A perspective on a 30-year career of practicing primarily family law in Pennsylvania
I had a varied career before I graduated from law school and passed the PA bar exam. I was a florist helper, secretary, elevator operator, accounting clerk, salesperson, political operative, high school teacher and sales manager, not necessarily in that order. I was married and had three children, one of whom was a teenager. I give this background because in retrospect much of my experience prior to obtaining my law degree turned out to be so valuable to me as a practicing lawyer.
In law school we learn the theory behind the law, and how it is applied in numerous situations. We learn about the worst possible outcomes of what might seem to be trivial matters (Is $20 found in an old piano “income” for IRS purposes? Can a lawyer lose his license to practice law because he put a fake coin in a parking meter?) We learn to see both sides of an issue. We sometimes learn the current law on a given area, but there is not a heavy emphasis on that. The old “memorize and retell” tactics which worked so well for us before and during college are pretty useless in law school.
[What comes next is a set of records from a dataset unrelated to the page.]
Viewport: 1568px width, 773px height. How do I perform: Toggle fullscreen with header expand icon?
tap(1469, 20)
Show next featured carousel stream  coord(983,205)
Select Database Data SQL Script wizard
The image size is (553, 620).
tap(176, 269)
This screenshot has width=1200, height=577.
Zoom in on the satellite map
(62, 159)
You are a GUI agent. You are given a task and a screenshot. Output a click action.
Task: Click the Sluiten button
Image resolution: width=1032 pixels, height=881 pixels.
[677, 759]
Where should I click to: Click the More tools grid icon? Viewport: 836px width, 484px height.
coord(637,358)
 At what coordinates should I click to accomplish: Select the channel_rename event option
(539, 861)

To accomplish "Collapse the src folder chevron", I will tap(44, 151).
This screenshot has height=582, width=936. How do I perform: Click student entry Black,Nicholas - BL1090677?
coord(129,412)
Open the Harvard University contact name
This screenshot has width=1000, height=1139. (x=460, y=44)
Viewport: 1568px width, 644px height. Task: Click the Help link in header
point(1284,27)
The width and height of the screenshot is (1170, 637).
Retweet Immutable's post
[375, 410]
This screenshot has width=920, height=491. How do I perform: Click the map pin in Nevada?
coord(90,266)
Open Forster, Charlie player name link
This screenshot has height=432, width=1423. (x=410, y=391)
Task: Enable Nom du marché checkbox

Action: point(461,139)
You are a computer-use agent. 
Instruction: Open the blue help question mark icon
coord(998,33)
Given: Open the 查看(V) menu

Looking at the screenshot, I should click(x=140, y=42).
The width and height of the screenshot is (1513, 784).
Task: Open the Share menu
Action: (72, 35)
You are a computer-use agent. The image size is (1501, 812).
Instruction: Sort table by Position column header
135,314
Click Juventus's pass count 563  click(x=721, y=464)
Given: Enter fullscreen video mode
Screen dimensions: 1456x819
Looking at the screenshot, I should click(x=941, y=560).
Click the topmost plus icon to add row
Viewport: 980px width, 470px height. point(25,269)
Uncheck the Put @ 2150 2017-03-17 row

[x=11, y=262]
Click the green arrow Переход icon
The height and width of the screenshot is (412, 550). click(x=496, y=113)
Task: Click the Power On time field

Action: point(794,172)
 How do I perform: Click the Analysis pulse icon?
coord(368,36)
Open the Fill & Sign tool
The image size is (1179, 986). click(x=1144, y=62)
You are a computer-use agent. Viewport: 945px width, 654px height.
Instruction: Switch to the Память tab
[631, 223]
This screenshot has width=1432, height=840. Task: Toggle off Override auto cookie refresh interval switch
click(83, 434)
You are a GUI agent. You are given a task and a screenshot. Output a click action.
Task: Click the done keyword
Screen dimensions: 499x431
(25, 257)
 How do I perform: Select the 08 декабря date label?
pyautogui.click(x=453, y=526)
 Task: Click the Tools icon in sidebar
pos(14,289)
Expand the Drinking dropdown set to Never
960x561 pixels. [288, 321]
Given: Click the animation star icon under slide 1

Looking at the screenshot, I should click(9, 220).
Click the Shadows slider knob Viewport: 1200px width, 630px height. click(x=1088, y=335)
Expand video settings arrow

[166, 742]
They try to teach us to think broadly on the issues presented to us, and to come up with unique solutions to life (and legal) problems of our clients, which are both legal and ethical. They don’t teach us how to be practical, which legal tactics to use; they don’t tell us not to try to blow away a gnat with a bazooka. That we are supposed to figure out from our “real” life, the life outside of law school.
I don’t disagree with this approach. I think it is important for lawyers to learn how to analyze every aspect of a client problem, to try to look at it from other angles (“How would a judge see this dispute and the respective parties’ actions?”) Also, knowledge of current law is not particularly important. Lawyers all have law books, and nowadays access to laws in their online research databases. What is important to know is that laws change, and the rules by which laws are administered change. Many things well—meaning laypeople tell our clients are based on an old or erroneous interpretation of the law.
What a client seeking a lawyer should try to determine is, not how well did that lawyer do in law school, or how many articles has he or she published; they should get a “feel” for how practical the lawyer is, and what kinds of experiences the lawyer will bring to bear, when analyzing a problem and recommending a course of action. Do I like that lawyer? Do I think that, in addition to being knowledgeable and experienced, will the lawyer have my best interests at heart? The prospective client should do his or her homework in advance; sometimes the lawyer recommended to him or her is not a good “fit.” They should ask around, do on-line research, and most of all, meet the lawyer and interview him or her, before deciding whether to select that lawyer to handle their legal problem. A client should be wary if a lawyer promises “Trust me, I can resolve all of your legal problems in your favor, just do what I say.” Don’t throw all of your life knowledge about sizing up people out the window when you walk into a lawyer’s office, because you want a lawyer who uses his or her life knowledge, in addition to his or her legal knowledge, to assist you in the most practical way.